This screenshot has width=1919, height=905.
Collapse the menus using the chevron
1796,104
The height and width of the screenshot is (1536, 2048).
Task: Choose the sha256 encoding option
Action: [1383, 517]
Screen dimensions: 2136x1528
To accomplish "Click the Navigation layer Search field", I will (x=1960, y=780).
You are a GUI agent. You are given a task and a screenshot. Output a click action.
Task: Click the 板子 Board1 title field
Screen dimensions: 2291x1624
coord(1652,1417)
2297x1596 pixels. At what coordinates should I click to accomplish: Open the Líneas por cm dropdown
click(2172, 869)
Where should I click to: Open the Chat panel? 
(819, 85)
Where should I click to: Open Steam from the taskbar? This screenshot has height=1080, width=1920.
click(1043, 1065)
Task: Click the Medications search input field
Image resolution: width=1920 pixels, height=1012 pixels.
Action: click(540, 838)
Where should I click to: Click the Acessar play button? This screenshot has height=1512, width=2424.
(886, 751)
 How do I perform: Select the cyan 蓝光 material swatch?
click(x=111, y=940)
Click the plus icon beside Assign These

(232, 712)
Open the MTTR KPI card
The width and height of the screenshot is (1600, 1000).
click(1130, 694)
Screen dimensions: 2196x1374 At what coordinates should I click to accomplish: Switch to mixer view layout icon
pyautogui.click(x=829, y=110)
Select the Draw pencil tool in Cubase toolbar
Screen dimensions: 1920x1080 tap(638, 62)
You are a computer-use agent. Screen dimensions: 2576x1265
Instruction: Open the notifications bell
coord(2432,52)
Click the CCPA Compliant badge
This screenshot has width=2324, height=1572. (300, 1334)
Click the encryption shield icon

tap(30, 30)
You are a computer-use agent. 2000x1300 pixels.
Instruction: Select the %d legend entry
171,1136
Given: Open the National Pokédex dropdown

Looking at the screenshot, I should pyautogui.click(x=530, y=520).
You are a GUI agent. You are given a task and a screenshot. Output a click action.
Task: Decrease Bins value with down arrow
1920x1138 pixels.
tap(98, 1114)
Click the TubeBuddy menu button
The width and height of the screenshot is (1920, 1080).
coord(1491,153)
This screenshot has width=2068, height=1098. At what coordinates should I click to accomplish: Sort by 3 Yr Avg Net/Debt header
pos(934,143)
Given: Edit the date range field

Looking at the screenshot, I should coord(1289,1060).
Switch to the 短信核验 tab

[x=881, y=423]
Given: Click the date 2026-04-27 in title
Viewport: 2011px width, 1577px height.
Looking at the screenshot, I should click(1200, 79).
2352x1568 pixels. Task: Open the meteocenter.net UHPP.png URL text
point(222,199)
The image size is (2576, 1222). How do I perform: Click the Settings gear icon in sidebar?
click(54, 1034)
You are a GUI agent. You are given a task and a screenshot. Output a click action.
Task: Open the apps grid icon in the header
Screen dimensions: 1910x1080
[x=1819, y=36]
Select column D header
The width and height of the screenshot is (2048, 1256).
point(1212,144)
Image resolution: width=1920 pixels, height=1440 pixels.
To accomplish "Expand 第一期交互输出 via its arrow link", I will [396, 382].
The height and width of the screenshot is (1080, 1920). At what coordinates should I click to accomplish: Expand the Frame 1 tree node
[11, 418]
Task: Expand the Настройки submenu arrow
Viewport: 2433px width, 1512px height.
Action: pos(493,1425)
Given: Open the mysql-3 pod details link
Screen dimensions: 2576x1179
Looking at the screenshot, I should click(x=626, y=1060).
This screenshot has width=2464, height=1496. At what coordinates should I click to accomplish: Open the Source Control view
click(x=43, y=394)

※

**PROBLEM TO SOLVE**: The required answer is the count of lines in the listing that contain the word "computer", with no other text.

**WRITTEN ANSWER**: 2